Auszug aus Datensätzen –
──────

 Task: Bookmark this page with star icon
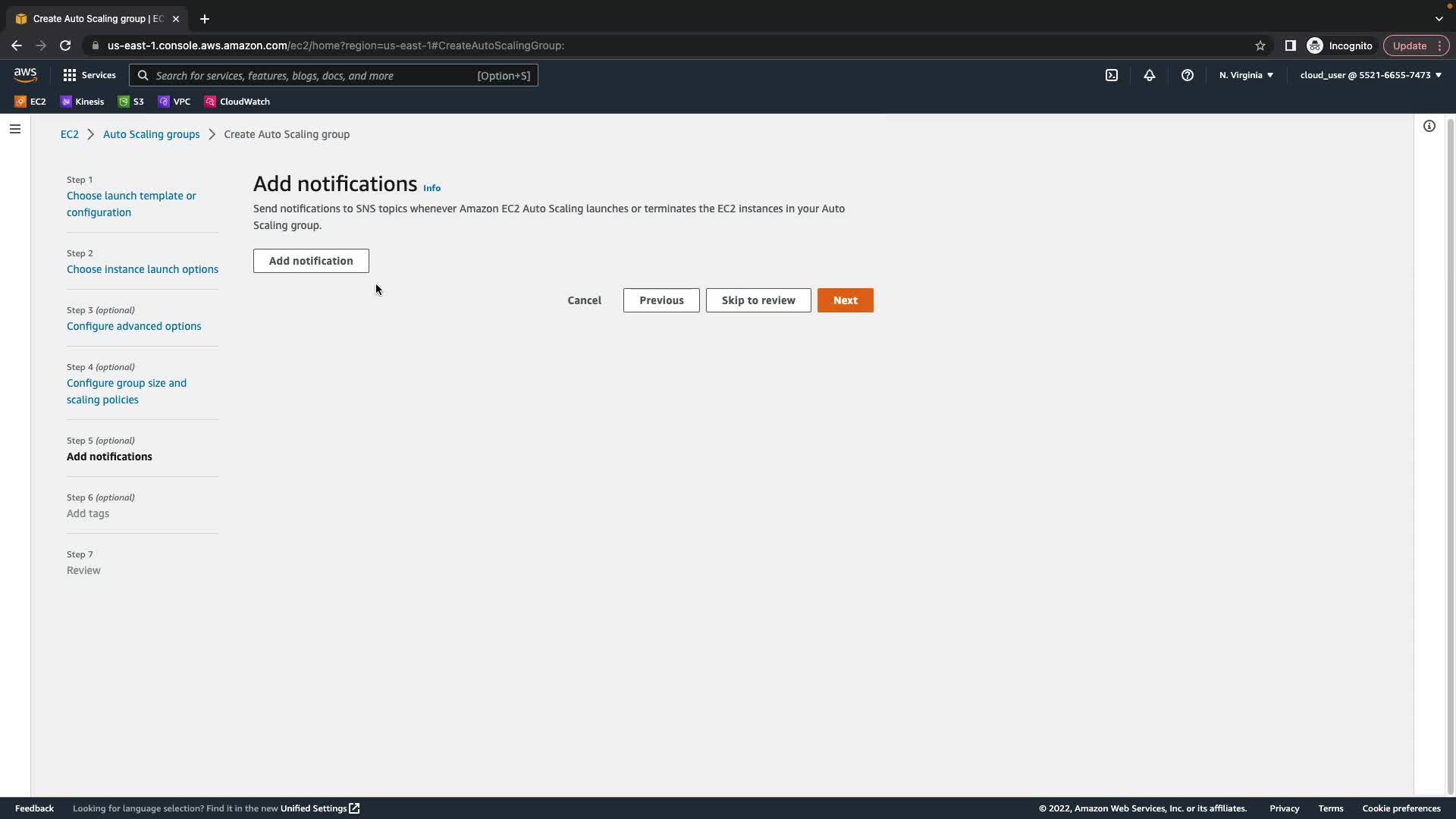pyautogui.click(x=1260, y=46)
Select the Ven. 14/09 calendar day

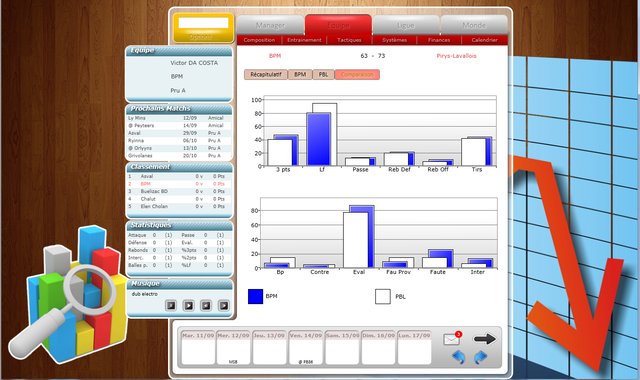[306, 347]
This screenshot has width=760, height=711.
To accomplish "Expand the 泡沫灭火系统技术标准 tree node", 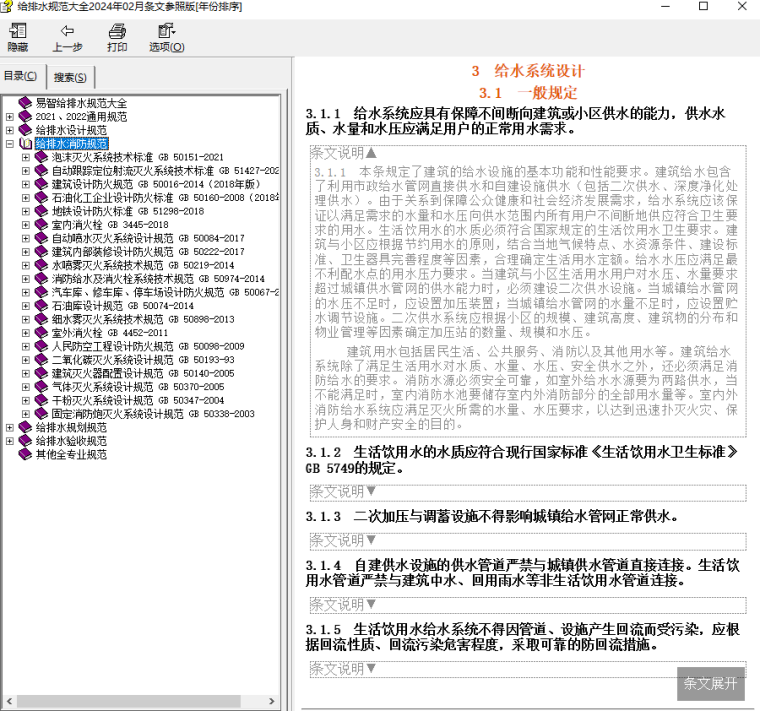I will click(26, 158).
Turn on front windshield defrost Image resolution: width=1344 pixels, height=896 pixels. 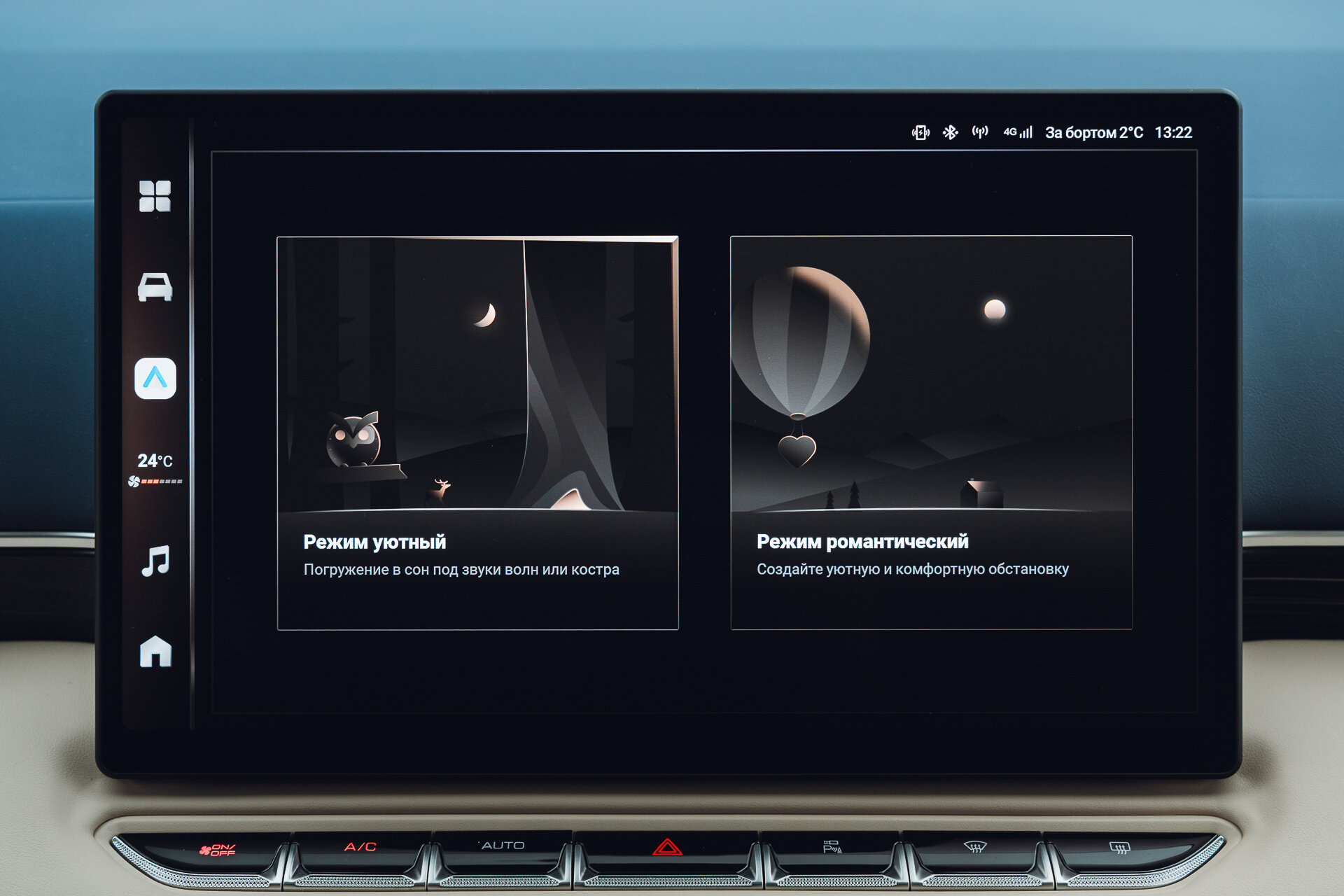[974, 847]
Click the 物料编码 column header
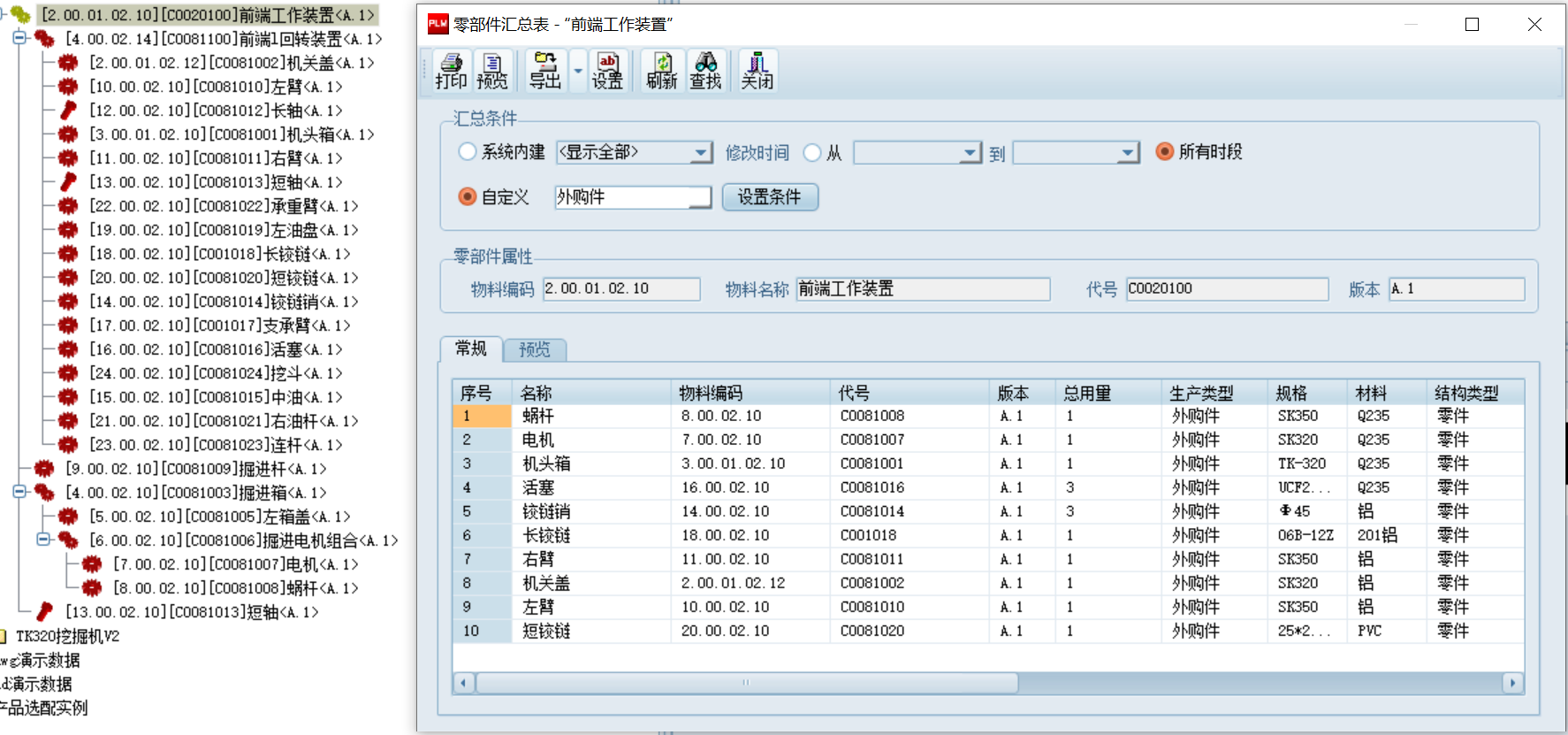Viewport: 1568px width, 735px height. coord(711,393)
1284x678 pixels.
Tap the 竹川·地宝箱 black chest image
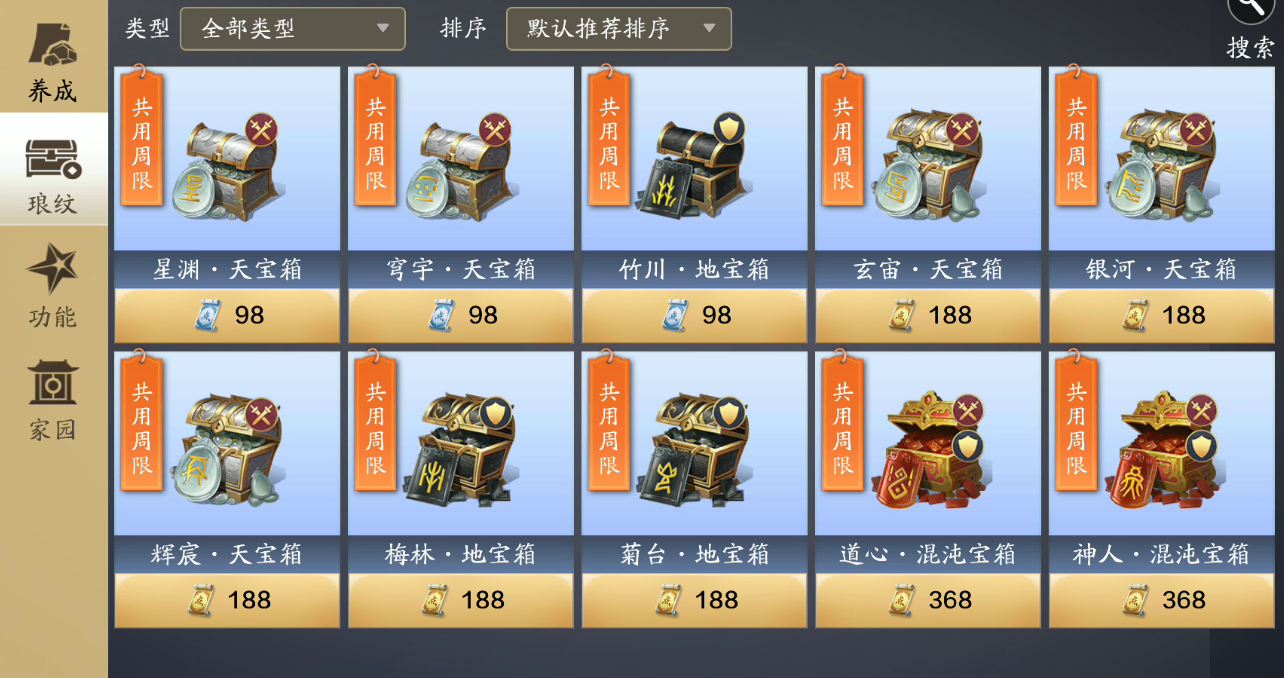(695, 164)
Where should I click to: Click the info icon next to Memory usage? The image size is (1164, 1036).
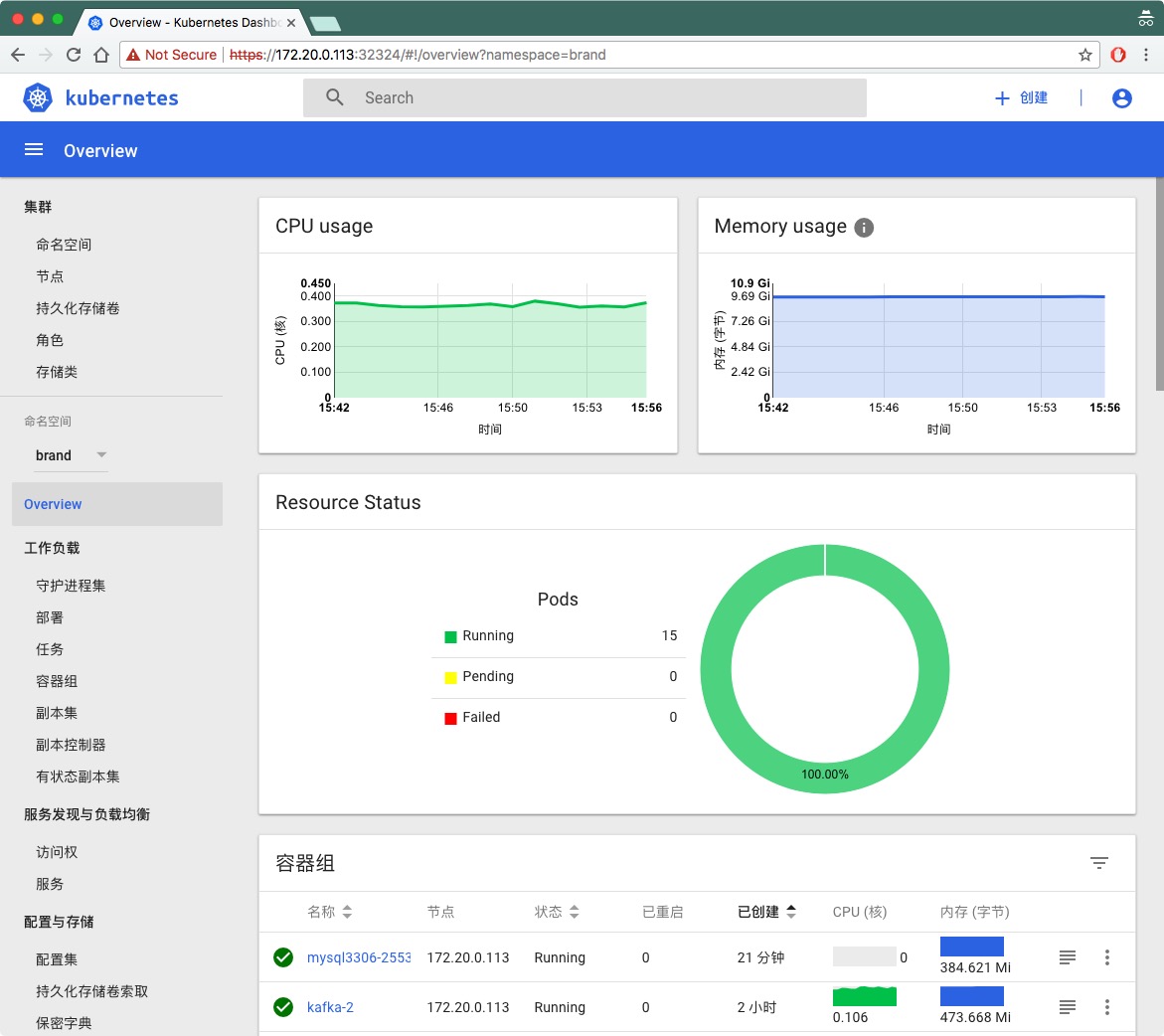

──────

Ihre Aufgabe –
Ändern Sie in den Datensätzen von der Zeile mit „Click the 物料编码 column header“ bis zum Ende der Datensätze „black“ zu „dark“, und geben Sie diese Zeilen sonst unverändert wieder. Lassen Sie die Bilder in Ihrer Antwort weg.

Erledigte Aufgabe –
Click the 物料编码 column header
Viewport: 1568px width, 735px height. coord(711,393)
1284x678 pixels.
Tap the 竹川·地宝箱 dark chest image
(695, 164)
Where should I click to: Click the info icon next to Memory usage? The image size is (1164, 1036).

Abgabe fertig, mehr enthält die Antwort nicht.